─── Source material ───

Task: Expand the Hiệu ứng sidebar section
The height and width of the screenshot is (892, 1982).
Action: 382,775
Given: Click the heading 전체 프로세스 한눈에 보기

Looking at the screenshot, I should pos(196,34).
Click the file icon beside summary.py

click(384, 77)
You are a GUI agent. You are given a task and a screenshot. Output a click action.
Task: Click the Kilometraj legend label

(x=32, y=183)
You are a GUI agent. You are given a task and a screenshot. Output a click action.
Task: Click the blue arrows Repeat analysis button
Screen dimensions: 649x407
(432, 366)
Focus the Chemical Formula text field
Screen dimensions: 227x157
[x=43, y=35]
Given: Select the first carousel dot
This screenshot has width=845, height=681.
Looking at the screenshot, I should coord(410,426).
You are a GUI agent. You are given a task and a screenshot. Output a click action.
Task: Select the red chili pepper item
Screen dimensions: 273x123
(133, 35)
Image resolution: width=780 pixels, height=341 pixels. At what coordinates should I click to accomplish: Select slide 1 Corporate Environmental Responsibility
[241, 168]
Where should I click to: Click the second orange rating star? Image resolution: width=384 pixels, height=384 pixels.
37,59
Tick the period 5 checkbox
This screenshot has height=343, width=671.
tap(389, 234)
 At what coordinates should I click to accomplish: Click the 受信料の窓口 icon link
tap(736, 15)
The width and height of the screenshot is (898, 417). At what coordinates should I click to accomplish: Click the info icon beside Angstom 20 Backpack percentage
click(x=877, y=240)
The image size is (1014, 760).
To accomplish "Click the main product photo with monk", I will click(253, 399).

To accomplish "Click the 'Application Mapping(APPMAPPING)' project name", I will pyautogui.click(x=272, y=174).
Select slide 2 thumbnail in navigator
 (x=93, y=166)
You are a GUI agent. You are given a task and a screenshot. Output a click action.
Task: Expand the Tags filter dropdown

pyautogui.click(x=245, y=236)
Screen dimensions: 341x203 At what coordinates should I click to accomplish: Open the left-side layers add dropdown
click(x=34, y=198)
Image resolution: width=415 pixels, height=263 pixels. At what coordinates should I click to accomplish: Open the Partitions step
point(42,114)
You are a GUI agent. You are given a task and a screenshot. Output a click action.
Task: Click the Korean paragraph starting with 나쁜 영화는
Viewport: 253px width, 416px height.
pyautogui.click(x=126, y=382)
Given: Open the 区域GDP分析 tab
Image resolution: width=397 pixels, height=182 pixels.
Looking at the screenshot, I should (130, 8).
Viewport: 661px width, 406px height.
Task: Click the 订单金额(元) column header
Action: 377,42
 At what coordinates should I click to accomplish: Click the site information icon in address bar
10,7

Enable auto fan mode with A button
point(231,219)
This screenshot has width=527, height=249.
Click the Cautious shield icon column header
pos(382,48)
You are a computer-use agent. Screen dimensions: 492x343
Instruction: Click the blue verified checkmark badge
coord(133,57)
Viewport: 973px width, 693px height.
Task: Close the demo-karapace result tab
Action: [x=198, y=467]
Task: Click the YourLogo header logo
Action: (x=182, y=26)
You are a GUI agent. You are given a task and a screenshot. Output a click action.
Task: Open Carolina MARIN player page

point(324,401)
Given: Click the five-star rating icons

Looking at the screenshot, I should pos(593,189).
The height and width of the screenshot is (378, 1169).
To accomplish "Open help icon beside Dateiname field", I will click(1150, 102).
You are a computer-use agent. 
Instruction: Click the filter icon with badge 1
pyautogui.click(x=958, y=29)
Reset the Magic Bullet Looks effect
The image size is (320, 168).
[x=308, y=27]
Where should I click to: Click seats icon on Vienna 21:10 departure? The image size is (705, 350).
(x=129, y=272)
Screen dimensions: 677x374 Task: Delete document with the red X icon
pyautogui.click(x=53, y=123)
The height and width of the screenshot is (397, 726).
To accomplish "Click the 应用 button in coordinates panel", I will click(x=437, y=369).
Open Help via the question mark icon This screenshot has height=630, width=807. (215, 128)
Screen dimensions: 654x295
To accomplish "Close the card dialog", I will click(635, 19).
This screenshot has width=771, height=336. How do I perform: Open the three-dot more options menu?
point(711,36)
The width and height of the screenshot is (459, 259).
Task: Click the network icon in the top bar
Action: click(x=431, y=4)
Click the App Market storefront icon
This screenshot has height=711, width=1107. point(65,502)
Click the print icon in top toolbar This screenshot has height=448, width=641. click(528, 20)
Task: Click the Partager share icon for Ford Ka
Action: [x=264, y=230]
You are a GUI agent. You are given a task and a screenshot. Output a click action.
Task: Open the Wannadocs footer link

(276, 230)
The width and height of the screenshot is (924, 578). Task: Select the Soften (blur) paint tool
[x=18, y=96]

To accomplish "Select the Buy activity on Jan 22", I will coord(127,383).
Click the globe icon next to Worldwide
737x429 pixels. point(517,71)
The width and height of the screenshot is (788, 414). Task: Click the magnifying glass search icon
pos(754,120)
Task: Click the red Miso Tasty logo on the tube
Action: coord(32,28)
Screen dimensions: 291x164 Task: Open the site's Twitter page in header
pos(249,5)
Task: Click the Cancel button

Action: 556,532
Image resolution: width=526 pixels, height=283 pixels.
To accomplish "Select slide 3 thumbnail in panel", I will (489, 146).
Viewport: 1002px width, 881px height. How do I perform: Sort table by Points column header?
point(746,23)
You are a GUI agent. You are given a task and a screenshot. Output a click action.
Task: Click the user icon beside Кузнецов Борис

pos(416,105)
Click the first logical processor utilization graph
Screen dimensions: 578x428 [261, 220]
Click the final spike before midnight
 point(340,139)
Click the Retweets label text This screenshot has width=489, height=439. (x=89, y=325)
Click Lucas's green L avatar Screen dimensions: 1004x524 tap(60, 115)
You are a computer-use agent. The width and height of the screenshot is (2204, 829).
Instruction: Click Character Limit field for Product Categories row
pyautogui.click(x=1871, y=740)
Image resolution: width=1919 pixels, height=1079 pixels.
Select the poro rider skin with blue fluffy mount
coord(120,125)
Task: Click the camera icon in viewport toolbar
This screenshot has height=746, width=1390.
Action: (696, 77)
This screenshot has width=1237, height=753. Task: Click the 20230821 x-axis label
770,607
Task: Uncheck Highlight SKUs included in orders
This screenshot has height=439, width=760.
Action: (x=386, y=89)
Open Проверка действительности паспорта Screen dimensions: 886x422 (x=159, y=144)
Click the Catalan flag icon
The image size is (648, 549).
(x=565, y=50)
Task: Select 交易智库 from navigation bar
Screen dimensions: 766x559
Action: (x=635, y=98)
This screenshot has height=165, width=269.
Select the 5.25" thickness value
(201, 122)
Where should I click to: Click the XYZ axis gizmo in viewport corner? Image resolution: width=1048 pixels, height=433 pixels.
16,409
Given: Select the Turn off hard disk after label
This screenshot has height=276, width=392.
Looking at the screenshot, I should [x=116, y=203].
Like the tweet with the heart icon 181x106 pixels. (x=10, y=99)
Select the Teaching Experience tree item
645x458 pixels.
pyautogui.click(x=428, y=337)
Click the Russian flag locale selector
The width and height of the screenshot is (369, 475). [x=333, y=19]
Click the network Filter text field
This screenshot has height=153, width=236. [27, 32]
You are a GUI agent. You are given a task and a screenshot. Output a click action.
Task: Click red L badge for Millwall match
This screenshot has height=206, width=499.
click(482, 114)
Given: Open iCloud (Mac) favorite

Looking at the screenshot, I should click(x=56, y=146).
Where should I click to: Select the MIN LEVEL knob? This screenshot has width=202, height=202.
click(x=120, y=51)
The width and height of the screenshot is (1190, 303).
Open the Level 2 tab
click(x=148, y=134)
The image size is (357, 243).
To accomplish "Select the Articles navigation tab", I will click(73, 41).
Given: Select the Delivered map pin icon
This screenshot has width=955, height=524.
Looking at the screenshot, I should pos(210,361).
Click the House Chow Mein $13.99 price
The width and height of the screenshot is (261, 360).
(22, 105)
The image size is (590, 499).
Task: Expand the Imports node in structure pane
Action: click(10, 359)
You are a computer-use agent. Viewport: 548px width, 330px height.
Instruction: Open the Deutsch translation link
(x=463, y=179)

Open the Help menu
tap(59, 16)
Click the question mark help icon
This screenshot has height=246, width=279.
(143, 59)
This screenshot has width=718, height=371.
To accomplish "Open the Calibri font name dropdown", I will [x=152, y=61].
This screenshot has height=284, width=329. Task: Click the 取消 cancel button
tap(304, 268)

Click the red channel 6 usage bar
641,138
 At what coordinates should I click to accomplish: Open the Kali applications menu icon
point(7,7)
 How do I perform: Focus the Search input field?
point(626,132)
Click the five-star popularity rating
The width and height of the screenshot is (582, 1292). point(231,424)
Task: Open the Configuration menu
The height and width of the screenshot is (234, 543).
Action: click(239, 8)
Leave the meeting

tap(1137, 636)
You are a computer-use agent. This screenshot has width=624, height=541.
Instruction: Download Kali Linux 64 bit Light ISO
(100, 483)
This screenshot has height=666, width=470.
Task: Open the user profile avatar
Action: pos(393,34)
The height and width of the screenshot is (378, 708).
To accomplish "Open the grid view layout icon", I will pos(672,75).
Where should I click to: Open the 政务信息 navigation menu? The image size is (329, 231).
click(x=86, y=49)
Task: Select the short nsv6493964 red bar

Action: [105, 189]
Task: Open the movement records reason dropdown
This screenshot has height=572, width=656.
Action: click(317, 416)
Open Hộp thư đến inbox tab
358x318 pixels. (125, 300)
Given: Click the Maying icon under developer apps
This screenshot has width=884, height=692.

───

* _What the task requires_
Above are the records. Copy the lines beginning at the one that has "This screenshot has height=343, width=671." and ending with the one that has "Given: Open the 区域GDP分析 tab", unchanged.

* _Task response_
This screenshot has height=343, width=671.
tap(389, 234)
 At what coordinates should I click to accomplish: Click the 受信料の窓口 icon link
tap(736, 15)
The width and height of the screenshot is (898, 417). At what coordinates should I click to accomplish: Click the info icon beside Angstom 20 Backpack percentage
click(x=877, y=240)
The image size is (1014, 760).
To accomplish "Click the main product photo with monk", I will click(253, 399).

To accomplish "Click the 'Application Mapping(APPMAPPING)' project name", I will pyautogui.click(x=272, y=174).
Select slide 2 thumbnail in navigator
 (x=93, y=166)
You are a GUI agent. You are given a task and a screenshot. Output a click action.
Task: Expand the Tags filter dropdown

pyautogui.click(x=245, y=236)
Screen dimensions: 341x203 At what coordinates should I click to accomplish: Open the left-side layers add dropdown
click(x=34, y=198)
Image resolution: width=415 pixels, height=263 pixels. At what coordinates should I click to accomplish: Open the Partitions step
point(42,114)
You are a GUI agent. You are given a task and a screenshot. Output a click action.
Task: Click the Korean paragraph starting with 나쁜 영화는
Viewport: 253px width, 416px height.
pyautogui.click(x=126, y=382)
Given: Open the 区域GDP分析 tab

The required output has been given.